→ Task to complete:
What is needed is the whole of the data, set down exactly.

———

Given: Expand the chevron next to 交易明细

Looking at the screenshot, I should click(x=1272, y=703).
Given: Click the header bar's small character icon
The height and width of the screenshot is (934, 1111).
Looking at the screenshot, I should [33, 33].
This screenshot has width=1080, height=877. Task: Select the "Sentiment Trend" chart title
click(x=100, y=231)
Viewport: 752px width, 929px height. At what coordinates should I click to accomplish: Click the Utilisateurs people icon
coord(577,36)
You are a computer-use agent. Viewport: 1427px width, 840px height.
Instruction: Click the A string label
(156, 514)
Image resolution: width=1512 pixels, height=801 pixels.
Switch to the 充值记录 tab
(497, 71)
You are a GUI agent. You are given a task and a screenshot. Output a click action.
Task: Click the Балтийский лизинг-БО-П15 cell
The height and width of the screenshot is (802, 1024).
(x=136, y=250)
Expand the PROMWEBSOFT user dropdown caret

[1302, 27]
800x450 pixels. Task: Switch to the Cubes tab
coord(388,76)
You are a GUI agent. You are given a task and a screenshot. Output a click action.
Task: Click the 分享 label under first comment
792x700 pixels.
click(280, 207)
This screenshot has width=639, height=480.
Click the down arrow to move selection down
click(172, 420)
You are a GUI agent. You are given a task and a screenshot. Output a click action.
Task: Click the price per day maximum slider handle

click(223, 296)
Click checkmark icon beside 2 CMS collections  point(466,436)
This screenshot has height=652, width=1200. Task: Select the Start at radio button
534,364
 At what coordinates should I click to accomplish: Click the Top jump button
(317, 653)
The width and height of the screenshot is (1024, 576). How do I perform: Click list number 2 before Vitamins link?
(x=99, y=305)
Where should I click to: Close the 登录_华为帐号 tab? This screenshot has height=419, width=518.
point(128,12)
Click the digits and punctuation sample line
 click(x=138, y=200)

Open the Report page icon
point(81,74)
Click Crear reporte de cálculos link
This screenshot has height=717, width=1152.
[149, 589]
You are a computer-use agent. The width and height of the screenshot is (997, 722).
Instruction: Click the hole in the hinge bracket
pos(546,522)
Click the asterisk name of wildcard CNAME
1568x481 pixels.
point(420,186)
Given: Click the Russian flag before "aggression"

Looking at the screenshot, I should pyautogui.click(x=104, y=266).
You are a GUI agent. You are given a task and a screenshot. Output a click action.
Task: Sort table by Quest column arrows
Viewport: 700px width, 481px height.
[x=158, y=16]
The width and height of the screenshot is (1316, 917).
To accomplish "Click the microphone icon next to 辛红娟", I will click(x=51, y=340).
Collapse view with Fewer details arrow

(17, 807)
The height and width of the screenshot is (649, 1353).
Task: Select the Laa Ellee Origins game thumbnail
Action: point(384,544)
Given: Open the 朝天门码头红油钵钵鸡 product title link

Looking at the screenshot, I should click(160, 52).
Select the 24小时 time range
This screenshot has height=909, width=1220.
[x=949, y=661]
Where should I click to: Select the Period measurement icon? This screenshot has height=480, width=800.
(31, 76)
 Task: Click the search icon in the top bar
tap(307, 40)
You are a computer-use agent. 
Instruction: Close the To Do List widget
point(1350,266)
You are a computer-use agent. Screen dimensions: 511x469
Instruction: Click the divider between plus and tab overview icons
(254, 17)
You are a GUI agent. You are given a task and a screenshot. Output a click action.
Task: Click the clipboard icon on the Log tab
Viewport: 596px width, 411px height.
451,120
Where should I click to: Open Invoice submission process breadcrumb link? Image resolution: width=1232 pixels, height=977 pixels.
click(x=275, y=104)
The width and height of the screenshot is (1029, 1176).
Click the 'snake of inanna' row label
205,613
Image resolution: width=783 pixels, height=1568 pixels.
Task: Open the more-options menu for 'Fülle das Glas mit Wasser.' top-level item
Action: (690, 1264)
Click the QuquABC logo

———

→ Exercise output:
Given: Expand the chevron next to 交易明细

Looking at the screenshot, I should click(x=1272, y=703).
Given: Click the header bar's small character icon
The height and width of the screenshot is (934, 1111).
Looking at the screenshot, I should [33, 33].
This screenshot has width=1080, height=877. Task: Select the "Sentiment Trend" chart title
click(x=100, y=231)
Viewport: 752px width, 929px height. At what coordinates should I click to accomplish: Click the Utilisateurs people icon
coord(577,36)
You are a computer-use agent. Viewport: 1427px width, 840px height.
Instruction: Click the A string label
(156, 514)
Image resolution: width=1512 pixels, height=801 pixels.
Switch to the 充值记录 tab
(497, 71)
You are a GUI agent. You are given a task and a screenshot. Output a click action.
Task: Click the Балтийский лизинг-БО-П15 cell
The height and width of the screenshot is (802, 1024).
(x=136, y=250)
Expand the PROMWEBSOFT user dropdown caret

[1302, 27]
800x450 pixels. Task: Switch to the Cubes tab
coord(388,76)
You are a GUI agent. You are given a task and a screenshot. Output a click action.
Task: Click the 分享 label under first comment
792x700 pixels.
click(280, 207)
This screenshot has width=639, height=480.
Click the down arrow to move selection down
click(172, 420)
You are a GUI agent. You are given a task and a screenshot. Output a click action.
Task: Click the price per day maximum slider handle

click(223, 296)
Click checkmark icon beside 2 CMS collections  point(466,436)
This screenshot has height=652, width=1200. Task: Select the Start at radio button
534,364
 At what coordinates should I click to accomplish: Click the Top jump button
(317, 653)
The width and height of the screenshot is (1024, 576). How do I perform: Click list number 2 before Vitamins link?
(x=99, y=305)
Where should I click to: Close the 登录_华为帐号 tab? This screenshot has height=419, width=518.
point(128,12)
Click the digits and punctuation sample line
 click(x=138, y=200)

Open the Report page icon
point(81,74)
Click Crear reporte de cálculos link
This screenshot has height=717, width=1152.
[149, 589]
You are a computer-use agent. The width and height of the screenshot is (997, 722).
Instruction: Click the hole in the hinge bracket
pos(546,522)
Click the asterisk name of wildcard CNAME
1568x481 pixels.
point(420,186)
Given: Click the Russian flag before "aggression"

Looking at the screenshot, I should pyautogui.click(x=104, y=266).
You are a GUI agent. You are given a task and a screenshot. Output a click action.
Task: Sort table by Quest column arrows
Viewport: 700px width, 481px height.
[x=158, y=16]
The width and height of the screenshot is (1316, 917).
To accomplish "Click the microphone icon next to 辛红娟", I will click(x=51, y=340).
Collapse view with Fewer details arrow

(17, 807)
The height and width of the screenshot is (649, 1353).
Task: Select the Laa Ellee Origins game thumbnail
Action: point(384,544)
Given: Open the 朝天门码头红油钵钵鸡 product title link

Looking at the screenshot, I should click(160, 52).
Select the 24小时 time range
This screenshot has height=909, width=1220.
[x=949, y=661]
Where should I click to: Select the Period measurement icon? This screenshot has height=480, width=800.
(31, 76)
 Task: Click the search icon in the top bar
tap(307, 40)
You are a computer-use agent. 
Instruction: Close the To Do List widget
point(1350,266)
You are a computer-use agent. Screen dimensions: 511x469
Instruction: Click the divider between plus and tab overview icons
(254, 17)
You are a GUI agent. You are given a task and a screenshot. Output a click action.
Task: Click the clipboard icon on the Log tab
Viewport: 596px width, 411px height.
451,120
Where should I click to: Open Invoice submission process breadcrumb link? Image resolution: width=1232 pixels, height=977 pixels.
click(x=275, y=104)
The width and height of the screenshot is (1029, 1176).
Click the 'snake of inanna' row label
205,613
Image resolution: width=783 pixels, height=1568 pixels.
Task: Open the more-options menu for 'Fülle das Glas mit Wasser.' top-level item
Action: (690, 1264)
Click the QuquABC logo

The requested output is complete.